The ongoing challenge:
Bring clarity and structure across Tina’s product, site, and swag — without losing its weird, friendly charm.
Results (so far)
Launched Tina’s first official design system in Figma
Defined a visual language that balances playfulness and scalability
Designed branded merch for events
Aligned design across product, docs, and marketing — llama included
Process
Building the Design System
Audited Tina’s interfaces for UI inconsistencies and gaps
Created reusable components, naming standards, and token sets in Figma
Documented guidelines for both internal devs and open-source contributors
Collaborated with devs to align design and code tokens
Refining the Brand
Defined rules around tone, illustration style, colour usage, and layout
Formalised how and when to use “Tina the Llama” across the experience
Ensured product UI and external touchpoints feel unified but still fun
Merch & Events
Designed Tina-branded stickers, lanyards, shirts, QR cards, and more
Used merch design to test the brand’s flexibility in the real world
Supported developer events with collateral that actually gets remembered
Cross-Team Rollout
Collaborated across dev, marketing, and product to roll out gradually
Worked asynchronously with community contributors
Kept the system lean, flexible, and easy to maintain — like the product
My Role
I’m leading Tina’s design system and brand expansion — touching everything from interface audits to merch stickers, and making sure design is buildable, documented, and undeniably Tina.

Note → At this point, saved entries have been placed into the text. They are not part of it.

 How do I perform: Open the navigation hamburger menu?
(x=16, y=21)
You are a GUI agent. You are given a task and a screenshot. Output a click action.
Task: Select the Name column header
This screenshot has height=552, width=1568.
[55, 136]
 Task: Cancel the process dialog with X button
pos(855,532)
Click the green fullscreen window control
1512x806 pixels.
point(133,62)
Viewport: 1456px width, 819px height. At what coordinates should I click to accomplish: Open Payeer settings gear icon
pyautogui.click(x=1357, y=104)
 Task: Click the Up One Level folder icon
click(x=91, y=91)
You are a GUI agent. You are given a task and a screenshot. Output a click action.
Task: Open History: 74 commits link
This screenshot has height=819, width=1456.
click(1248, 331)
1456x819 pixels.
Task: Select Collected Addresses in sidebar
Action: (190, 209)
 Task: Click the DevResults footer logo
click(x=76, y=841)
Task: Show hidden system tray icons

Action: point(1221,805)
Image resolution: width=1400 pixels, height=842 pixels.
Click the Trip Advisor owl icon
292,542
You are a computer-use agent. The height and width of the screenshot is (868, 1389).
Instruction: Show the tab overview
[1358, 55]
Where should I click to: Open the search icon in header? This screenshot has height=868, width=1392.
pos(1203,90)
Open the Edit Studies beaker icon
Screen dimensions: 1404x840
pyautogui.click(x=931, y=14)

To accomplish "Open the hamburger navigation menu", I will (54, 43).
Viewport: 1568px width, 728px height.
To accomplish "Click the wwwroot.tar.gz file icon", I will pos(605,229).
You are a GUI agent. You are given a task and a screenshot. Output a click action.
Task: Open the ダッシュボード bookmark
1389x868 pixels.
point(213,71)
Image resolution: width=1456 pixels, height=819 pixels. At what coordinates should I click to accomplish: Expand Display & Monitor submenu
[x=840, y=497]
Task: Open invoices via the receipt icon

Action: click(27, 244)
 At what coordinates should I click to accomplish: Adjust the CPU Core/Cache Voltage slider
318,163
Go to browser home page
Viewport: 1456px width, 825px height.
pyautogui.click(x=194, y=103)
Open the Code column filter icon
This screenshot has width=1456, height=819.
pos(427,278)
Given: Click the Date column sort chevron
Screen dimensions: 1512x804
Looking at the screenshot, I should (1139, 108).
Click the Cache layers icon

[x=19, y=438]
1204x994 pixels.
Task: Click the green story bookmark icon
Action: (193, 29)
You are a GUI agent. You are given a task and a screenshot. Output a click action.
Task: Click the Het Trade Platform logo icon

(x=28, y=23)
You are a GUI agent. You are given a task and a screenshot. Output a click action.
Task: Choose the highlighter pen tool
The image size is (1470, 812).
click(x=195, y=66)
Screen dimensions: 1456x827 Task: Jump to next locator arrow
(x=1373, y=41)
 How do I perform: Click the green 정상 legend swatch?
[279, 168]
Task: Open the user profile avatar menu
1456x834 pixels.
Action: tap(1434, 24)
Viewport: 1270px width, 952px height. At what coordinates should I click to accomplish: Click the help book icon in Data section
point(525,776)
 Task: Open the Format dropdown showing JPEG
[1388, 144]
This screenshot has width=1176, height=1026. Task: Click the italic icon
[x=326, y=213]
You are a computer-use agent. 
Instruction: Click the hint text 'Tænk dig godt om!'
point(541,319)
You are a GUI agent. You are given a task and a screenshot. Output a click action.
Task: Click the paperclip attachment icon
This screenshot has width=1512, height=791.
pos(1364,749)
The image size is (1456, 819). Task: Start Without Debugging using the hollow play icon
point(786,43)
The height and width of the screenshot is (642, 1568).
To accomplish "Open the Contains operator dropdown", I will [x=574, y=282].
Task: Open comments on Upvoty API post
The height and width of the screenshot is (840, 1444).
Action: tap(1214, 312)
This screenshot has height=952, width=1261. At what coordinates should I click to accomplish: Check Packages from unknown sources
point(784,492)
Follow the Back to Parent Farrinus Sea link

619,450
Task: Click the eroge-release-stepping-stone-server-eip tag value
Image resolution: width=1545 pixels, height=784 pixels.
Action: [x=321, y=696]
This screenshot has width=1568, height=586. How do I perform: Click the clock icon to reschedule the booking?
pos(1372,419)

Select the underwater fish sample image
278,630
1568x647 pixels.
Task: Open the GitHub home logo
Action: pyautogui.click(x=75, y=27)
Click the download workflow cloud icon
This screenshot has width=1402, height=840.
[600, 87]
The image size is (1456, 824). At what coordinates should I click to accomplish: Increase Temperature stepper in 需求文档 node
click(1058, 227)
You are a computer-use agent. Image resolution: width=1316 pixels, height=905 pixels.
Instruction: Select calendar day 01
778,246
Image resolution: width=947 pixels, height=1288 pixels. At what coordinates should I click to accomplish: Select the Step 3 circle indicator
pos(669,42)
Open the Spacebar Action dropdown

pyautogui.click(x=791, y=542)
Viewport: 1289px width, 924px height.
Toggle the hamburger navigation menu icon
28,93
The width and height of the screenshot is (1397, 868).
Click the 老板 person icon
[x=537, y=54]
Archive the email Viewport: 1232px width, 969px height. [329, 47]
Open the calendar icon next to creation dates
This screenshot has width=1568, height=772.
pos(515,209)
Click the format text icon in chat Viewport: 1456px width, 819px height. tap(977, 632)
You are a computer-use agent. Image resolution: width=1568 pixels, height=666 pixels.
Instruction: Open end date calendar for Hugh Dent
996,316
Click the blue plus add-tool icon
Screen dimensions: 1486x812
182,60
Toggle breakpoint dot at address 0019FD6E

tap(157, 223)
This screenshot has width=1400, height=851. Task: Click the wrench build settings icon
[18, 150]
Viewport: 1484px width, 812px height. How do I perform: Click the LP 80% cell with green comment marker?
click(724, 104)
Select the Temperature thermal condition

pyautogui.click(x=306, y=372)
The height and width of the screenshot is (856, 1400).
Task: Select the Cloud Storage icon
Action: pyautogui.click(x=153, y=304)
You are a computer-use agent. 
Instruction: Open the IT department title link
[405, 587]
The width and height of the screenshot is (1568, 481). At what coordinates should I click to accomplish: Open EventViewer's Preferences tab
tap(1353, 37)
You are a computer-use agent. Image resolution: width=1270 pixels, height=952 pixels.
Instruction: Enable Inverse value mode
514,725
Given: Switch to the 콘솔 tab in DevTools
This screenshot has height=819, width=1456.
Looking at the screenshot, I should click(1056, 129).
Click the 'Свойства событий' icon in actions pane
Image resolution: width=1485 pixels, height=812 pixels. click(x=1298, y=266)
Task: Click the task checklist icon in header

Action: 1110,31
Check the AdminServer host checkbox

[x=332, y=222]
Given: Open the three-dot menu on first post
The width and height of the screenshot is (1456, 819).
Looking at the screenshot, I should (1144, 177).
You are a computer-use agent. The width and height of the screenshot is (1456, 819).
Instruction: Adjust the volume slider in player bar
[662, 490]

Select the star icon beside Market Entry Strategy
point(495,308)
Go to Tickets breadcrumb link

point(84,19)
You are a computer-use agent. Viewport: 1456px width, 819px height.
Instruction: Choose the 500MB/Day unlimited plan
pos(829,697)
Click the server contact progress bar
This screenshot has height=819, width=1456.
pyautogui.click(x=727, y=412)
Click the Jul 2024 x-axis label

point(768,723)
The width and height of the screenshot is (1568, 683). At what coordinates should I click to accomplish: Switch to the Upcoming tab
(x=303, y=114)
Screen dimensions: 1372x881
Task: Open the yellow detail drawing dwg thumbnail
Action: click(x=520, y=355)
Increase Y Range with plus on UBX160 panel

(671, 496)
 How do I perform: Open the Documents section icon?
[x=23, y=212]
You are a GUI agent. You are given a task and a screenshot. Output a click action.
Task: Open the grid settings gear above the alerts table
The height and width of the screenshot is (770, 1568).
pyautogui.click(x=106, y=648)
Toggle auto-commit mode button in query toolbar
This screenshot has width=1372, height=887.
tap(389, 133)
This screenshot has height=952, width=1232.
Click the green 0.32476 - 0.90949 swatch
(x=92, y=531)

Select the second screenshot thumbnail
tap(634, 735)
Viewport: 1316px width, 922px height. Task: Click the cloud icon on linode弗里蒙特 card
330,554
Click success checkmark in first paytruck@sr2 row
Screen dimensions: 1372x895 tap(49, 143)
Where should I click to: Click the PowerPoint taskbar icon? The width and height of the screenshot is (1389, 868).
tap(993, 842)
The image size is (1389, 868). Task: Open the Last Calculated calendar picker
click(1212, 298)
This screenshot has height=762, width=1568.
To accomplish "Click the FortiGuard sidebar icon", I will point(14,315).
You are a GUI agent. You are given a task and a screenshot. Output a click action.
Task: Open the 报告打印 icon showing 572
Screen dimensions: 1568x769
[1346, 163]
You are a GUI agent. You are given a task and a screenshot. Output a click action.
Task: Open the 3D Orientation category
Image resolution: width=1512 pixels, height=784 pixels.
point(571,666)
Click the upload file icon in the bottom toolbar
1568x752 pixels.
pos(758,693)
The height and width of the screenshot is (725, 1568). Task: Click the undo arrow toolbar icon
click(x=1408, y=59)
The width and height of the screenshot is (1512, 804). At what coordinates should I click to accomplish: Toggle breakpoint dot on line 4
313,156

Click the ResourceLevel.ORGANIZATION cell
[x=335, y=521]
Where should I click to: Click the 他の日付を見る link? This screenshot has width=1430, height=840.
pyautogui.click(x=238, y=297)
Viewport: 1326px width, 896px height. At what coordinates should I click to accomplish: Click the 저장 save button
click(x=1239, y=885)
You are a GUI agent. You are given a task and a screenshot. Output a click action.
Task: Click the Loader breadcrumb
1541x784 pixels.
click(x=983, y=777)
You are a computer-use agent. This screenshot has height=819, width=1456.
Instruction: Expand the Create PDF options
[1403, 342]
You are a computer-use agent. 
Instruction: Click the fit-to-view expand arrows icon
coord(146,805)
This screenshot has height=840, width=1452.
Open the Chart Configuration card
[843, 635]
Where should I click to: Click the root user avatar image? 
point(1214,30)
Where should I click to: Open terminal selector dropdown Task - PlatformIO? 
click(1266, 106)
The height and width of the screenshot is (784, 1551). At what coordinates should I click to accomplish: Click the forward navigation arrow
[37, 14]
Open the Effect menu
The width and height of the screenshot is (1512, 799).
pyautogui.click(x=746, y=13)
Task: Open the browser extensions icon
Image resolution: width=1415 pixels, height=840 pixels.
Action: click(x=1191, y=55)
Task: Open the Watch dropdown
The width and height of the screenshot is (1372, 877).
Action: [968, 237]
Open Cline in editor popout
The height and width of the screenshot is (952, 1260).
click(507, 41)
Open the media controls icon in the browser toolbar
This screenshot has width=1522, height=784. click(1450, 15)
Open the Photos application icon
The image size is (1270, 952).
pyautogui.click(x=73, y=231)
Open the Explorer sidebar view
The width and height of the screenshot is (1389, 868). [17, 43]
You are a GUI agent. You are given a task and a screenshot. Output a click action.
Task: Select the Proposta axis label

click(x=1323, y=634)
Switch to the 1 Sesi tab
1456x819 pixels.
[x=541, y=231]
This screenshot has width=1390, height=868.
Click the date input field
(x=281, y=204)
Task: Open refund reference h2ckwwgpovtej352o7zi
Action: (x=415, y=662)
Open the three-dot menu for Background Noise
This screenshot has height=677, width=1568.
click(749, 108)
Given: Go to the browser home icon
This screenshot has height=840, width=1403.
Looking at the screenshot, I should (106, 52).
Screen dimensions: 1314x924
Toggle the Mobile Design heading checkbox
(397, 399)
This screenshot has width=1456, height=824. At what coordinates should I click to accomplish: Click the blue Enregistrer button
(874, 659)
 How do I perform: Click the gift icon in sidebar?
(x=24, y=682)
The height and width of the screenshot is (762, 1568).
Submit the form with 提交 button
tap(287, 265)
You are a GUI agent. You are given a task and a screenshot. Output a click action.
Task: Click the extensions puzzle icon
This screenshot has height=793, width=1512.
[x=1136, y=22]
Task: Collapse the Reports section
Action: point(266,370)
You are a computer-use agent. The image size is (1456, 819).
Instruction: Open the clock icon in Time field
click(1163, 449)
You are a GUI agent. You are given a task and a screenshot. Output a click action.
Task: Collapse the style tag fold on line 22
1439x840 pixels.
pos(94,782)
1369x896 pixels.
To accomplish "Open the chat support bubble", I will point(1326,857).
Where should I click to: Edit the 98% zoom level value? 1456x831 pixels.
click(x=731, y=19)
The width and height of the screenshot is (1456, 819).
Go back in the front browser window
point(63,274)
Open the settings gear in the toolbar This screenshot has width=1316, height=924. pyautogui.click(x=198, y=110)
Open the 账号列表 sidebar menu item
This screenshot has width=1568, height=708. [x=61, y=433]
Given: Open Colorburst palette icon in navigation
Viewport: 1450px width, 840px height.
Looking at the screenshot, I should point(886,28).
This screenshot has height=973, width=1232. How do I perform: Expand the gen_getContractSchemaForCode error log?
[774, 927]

System builder — established Tina’s first scalable component set
Brand wrangler — translated quirky tone into real visual rules
Team enabler — helped devs, marketers, and contributors work faster and more consistently
Conclusion
Tina’s brand and system are growing together — and staying weird in the best way. I’m helping shape a design foundation that scales across code, swag, and storytelling — so Tina can keep being Tina, just with fewer inconsistencies and more impact.